Agora veremos a reforma na prática

WALTER CENEVIVA
COLUNISTA DA FOLHA

Saiu o texto integral do que se tem chamado de reforma do Judiciário. O interesse de cada cidadão brasileiro em que o Judiciário funcione é permanente, mas predomina a desconfiança de que não funciona bem. Burocracia imensa e poucos juízes marcam a dificuldade, a contar da seleção de pessoal. No megauniverso de concorrentes aos concursos, a vocação para ser juiz é quesito quase ausente e inúmeros aprovados mostram a fraqueza do ensino superior em nosso país. O sistema concursal prejudica a seleção da experiência qualificada. Opta pelo conhecimento livresco.

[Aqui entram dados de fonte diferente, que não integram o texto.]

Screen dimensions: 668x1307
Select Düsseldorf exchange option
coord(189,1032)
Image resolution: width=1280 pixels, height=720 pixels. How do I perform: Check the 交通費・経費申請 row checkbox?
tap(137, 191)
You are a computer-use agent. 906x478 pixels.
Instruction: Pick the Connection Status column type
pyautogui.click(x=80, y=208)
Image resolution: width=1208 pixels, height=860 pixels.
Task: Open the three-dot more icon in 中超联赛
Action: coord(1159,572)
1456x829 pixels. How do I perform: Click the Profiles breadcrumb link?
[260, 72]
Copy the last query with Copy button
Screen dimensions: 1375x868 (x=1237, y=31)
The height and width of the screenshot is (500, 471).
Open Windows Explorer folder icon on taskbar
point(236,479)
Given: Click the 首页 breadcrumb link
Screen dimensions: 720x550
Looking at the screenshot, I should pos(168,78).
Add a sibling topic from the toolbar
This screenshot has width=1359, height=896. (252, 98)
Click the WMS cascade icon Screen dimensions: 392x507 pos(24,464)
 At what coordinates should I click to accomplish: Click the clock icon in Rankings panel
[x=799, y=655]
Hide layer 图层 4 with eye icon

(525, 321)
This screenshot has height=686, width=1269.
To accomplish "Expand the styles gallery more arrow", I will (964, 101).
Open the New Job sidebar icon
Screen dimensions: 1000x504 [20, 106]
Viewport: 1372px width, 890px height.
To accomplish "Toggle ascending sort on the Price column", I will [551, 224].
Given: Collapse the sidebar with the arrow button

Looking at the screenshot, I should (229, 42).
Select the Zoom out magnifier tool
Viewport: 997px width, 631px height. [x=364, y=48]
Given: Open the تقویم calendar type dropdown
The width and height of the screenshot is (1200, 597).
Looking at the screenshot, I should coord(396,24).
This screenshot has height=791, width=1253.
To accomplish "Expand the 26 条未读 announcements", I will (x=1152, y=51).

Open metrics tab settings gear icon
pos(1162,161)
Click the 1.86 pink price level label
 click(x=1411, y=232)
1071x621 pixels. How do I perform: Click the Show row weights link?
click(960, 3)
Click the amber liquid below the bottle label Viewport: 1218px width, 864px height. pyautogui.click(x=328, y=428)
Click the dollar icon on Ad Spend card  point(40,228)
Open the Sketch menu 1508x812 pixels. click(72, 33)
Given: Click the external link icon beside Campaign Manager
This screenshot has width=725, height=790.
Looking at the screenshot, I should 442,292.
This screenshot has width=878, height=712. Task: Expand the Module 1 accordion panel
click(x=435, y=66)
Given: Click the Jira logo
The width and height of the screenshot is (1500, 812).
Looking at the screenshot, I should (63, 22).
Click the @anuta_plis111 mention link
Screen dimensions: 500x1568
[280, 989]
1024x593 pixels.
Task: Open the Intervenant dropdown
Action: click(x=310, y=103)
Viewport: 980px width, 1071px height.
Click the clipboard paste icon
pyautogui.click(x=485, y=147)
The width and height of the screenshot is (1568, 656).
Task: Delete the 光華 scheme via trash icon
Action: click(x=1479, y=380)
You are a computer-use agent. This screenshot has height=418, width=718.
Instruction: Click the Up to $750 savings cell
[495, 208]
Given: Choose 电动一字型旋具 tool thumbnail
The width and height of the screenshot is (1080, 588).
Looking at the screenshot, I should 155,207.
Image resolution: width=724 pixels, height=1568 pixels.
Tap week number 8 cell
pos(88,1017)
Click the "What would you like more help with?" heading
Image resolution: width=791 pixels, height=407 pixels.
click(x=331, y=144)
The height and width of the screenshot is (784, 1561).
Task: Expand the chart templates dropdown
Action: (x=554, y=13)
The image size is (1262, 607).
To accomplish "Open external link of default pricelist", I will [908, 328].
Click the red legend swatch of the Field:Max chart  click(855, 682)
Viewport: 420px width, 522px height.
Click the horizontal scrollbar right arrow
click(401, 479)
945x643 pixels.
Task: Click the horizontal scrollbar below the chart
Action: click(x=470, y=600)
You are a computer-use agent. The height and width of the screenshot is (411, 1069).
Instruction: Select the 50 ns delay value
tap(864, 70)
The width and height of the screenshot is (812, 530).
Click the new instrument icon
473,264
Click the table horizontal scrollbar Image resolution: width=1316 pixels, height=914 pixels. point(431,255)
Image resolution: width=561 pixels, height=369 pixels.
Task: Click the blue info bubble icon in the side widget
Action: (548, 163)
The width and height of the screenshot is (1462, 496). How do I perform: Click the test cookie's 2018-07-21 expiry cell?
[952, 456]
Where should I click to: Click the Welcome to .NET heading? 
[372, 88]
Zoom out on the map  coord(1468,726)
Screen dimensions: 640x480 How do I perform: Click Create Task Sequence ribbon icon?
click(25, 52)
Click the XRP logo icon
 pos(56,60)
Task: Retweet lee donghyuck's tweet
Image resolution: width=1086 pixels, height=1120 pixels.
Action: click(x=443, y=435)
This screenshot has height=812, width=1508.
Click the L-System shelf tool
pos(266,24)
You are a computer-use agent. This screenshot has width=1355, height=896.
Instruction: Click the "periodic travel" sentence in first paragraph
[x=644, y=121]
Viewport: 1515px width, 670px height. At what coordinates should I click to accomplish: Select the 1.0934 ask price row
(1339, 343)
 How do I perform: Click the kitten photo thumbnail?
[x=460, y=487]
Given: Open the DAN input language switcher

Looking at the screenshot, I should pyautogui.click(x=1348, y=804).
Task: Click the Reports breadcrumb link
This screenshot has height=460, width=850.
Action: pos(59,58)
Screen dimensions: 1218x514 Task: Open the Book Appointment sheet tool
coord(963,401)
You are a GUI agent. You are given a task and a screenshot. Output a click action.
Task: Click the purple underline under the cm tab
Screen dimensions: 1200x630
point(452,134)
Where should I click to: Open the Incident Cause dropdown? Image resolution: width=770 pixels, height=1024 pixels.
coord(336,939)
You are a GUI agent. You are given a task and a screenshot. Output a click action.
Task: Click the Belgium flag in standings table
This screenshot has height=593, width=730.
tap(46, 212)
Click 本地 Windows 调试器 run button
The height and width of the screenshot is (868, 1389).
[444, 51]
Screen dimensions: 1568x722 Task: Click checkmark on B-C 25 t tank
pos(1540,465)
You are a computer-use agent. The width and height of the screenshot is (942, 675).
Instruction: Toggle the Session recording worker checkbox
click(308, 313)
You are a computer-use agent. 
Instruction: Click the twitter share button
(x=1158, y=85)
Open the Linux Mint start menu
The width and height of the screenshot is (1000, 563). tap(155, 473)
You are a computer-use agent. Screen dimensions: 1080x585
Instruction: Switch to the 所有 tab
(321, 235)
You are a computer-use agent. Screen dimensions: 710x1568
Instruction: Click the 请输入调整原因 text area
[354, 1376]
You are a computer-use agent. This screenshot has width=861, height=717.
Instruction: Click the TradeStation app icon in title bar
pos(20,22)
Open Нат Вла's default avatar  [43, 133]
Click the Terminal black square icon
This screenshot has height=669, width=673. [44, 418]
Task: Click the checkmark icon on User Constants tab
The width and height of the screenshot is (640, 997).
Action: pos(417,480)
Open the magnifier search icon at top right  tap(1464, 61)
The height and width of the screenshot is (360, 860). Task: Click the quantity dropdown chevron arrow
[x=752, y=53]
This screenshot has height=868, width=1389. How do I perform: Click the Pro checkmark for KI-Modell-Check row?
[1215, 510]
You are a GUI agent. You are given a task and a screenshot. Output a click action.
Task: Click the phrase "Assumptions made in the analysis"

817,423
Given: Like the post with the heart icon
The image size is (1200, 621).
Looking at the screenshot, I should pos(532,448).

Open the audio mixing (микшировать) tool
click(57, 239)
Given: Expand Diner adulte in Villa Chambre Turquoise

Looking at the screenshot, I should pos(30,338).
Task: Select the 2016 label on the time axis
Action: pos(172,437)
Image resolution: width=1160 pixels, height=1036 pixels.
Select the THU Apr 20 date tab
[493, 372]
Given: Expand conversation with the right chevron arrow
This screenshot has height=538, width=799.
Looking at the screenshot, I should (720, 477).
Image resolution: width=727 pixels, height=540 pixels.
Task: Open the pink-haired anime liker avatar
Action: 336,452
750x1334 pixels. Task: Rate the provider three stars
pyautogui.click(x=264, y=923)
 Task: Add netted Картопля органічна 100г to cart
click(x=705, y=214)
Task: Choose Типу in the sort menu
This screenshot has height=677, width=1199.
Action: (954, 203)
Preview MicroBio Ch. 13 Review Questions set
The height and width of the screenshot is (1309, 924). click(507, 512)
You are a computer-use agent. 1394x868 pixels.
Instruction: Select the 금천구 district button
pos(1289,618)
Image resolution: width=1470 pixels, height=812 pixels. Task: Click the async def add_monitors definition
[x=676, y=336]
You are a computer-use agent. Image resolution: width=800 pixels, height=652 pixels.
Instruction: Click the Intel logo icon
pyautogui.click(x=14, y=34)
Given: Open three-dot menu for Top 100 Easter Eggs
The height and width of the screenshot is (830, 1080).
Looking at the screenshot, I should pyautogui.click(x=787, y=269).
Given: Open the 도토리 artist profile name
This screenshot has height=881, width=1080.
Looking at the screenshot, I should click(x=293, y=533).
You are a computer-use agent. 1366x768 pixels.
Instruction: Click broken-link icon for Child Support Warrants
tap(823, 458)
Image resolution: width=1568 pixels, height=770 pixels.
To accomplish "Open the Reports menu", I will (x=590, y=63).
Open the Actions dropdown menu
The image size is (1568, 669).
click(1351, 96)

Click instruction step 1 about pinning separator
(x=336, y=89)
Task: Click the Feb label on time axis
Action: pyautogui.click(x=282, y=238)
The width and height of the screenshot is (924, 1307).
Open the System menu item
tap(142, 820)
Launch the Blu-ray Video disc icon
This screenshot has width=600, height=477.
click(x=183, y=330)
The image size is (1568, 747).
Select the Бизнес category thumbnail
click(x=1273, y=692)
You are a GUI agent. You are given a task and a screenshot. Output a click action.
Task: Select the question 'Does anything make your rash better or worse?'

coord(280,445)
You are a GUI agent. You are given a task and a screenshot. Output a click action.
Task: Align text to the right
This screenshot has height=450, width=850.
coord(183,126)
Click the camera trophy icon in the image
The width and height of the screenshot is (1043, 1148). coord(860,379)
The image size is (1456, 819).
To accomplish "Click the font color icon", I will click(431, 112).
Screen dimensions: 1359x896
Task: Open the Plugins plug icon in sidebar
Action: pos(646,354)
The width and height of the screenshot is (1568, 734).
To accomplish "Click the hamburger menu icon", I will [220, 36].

Para ampliar a informação crítica do leitor, recolhi opiniões de magistrados em textos publicados pela imprensa ou saídos na internet. O ministro Humberto Gomes de Barros, do Superior Tribunal de Justiça, dizia, há não muito tempo, com sensibilidade e coragem, que "saber jurídico não é conhecer livros escritos por outros. Saber jurídico a que se refere a Constituição Federal é a sabedoria que a vida dá, gerada no estudo e na experiência...". O ministro criticou, na mesma oportunidade, outro mal, o dos julgamentos contraditórios em seu tribunal, que retiram a confiança da sociedade. Concluiu dizendo: "O avião do Superior Tribunal de Justiça está extremamente perdido". Comparou certos julgamentos à brincadeira da "banana" puxada por lancha nas praias brasileiras. Descreve curvas fortes e seus passageiros acabam caindo ao mar. A incerteza de julgados conflitantes é a "banana" que derruba a Justiça.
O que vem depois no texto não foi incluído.